ACTION ITEM – Output the data exactly, with every line intact.

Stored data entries
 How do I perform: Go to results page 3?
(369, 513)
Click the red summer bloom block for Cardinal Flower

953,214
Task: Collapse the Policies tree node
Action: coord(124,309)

SOLUTION FOR THIS PROBLEM –
 How do I perform: Go to results page 3?
(369, 513)
Click the red summer bloom block for Cardinal Flower

953,214
Task: Collapse the Policies tree node
Action: coord(124,309)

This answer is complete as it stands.